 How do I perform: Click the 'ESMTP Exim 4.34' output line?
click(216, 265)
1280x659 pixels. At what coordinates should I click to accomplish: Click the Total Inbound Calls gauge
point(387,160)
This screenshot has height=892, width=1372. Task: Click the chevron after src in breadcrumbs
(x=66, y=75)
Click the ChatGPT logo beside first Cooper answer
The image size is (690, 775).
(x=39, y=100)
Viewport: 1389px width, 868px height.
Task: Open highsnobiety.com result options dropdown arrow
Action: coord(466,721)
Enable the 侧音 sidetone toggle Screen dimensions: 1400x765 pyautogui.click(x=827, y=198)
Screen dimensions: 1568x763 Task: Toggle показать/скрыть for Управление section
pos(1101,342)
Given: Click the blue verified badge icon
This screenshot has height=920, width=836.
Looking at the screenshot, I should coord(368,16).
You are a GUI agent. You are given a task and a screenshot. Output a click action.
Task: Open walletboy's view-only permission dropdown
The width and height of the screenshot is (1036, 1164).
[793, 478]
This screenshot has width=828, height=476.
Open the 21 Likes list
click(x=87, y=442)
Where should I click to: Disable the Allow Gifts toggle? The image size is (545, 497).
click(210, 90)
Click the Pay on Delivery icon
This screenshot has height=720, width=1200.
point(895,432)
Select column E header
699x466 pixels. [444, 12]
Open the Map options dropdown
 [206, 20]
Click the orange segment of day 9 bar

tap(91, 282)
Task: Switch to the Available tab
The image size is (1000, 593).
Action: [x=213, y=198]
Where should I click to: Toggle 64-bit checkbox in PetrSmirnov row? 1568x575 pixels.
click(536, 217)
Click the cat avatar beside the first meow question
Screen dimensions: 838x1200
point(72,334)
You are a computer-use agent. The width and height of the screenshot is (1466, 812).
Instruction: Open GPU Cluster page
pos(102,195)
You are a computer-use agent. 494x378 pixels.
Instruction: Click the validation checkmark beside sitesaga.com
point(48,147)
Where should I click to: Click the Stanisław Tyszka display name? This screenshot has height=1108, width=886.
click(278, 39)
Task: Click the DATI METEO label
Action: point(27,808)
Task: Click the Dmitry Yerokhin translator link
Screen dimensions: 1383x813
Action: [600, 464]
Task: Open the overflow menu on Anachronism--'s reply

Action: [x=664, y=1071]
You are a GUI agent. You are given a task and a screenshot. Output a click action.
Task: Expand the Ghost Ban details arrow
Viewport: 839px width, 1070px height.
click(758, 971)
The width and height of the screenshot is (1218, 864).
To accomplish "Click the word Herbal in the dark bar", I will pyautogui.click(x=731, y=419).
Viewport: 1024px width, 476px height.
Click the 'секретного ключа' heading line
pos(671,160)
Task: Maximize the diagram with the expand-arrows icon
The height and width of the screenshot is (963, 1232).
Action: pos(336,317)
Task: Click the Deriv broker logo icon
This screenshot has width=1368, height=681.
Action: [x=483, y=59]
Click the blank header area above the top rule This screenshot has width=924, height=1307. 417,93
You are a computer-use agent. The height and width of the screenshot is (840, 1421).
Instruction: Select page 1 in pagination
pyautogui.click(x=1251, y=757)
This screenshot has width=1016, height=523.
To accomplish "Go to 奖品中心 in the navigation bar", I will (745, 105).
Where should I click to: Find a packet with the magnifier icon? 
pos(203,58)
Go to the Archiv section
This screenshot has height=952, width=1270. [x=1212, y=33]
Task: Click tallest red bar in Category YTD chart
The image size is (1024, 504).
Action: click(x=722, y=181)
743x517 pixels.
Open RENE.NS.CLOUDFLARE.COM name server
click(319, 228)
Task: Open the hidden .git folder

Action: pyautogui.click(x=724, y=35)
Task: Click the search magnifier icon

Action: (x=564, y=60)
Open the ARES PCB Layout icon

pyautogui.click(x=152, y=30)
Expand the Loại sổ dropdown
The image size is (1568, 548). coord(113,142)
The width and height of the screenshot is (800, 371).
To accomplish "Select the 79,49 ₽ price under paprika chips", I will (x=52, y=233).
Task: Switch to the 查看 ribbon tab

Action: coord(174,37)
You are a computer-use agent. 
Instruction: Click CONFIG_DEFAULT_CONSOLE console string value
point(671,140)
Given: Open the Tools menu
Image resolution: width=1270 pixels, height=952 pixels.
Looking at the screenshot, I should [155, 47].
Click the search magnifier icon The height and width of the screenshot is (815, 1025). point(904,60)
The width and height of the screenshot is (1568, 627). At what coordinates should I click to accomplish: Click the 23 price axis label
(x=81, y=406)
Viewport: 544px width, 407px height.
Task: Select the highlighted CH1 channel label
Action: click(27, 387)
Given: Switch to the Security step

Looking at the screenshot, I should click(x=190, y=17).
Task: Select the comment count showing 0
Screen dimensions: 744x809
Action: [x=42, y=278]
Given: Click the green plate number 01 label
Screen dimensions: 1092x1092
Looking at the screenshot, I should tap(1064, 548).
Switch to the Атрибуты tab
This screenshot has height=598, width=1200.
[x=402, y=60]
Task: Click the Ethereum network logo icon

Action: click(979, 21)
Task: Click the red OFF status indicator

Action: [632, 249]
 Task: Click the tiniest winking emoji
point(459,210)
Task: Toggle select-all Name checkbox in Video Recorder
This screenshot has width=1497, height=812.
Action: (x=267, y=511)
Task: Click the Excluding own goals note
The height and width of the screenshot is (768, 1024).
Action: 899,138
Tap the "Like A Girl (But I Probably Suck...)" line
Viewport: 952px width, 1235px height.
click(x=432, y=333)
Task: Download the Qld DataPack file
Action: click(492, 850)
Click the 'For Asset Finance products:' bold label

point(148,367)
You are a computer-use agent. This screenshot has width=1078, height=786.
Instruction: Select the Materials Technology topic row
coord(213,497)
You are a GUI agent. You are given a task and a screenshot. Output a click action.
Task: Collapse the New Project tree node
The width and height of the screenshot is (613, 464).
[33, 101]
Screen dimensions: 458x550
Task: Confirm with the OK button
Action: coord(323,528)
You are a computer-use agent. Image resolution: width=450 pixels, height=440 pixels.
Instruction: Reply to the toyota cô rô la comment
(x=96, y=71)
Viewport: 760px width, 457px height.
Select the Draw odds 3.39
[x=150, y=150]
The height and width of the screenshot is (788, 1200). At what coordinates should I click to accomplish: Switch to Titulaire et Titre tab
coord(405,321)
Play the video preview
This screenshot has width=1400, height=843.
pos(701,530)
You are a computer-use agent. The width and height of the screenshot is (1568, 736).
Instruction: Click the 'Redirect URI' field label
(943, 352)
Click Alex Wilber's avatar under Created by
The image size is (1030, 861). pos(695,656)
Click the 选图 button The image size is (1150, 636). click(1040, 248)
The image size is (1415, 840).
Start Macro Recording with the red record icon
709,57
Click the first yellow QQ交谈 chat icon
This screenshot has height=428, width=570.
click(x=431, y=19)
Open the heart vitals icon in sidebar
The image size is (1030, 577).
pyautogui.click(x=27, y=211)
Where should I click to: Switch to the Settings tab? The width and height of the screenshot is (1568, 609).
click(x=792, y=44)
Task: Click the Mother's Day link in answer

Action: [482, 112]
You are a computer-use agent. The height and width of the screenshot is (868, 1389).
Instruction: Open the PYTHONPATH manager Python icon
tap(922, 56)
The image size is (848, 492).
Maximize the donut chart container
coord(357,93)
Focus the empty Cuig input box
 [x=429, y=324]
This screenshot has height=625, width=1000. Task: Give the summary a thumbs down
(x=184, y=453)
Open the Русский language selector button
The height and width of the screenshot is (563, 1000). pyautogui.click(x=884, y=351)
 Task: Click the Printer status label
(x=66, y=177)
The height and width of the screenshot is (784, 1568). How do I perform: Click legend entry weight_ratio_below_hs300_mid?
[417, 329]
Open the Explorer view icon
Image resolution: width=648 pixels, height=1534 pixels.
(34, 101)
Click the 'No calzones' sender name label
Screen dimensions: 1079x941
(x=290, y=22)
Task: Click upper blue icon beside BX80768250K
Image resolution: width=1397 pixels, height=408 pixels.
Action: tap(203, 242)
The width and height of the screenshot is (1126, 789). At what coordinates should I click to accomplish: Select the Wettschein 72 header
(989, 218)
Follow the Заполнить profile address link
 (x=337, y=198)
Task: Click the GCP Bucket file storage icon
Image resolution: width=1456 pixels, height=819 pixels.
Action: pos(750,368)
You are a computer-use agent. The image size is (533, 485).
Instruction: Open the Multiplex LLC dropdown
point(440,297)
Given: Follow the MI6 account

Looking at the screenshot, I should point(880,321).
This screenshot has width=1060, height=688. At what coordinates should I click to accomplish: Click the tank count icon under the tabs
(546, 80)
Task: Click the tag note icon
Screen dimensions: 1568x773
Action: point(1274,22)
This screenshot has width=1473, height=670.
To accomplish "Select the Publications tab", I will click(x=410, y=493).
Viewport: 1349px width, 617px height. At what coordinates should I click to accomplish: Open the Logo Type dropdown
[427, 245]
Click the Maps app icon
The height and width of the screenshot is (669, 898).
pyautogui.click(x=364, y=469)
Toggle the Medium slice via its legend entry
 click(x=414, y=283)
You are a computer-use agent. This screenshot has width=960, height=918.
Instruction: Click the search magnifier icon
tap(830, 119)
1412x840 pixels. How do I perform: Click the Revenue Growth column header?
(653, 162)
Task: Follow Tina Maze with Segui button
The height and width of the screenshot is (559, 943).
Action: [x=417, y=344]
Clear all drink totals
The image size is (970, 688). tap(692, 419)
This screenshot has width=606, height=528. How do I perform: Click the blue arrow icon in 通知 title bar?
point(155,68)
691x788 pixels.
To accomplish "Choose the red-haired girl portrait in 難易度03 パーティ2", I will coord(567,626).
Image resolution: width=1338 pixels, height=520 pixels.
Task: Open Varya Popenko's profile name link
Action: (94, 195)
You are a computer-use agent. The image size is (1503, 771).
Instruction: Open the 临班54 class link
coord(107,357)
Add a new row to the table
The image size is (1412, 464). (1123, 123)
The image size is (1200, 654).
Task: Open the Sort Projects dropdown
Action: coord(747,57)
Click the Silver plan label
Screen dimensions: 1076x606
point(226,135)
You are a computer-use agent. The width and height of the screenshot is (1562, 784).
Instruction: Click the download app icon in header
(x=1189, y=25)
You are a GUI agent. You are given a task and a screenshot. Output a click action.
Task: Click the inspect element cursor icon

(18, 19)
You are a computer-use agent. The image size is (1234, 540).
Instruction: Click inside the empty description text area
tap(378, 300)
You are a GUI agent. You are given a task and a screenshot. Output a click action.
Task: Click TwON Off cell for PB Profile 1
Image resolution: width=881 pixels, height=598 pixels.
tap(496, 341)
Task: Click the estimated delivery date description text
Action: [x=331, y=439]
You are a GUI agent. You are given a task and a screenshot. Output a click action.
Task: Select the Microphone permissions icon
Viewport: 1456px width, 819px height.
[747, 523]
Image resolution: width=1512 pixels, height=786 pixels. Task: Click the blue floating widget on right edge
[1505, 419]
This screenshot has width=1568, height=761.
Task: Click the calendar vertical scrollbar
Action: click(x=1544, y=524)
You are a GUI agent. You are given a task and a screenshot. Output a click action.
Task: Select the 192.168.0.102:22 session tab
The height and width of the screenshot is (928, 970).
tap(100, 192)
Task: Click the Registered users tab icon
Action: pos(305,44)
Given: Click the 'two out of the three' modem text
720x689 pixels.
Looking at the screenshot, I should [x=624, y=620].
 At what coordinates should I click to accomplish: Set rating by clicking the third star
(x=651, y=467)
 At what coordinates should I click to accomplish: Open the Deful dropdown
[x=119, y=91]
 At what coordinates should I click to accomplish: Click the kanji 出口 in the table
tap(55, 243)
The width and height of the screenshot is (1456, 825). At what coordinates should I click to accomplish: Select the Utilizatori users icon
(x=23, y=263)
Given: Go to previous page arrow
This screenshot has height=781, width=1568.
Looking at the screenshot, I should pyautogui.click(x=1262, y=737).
====
* The problem *
Extract every line of the material above that contains the word "area".

* Answer to this problem *
Click the blank header area above the top rule This screenshot has width=924, height=1307. 417,93
Instruction: Click inside the empty description text area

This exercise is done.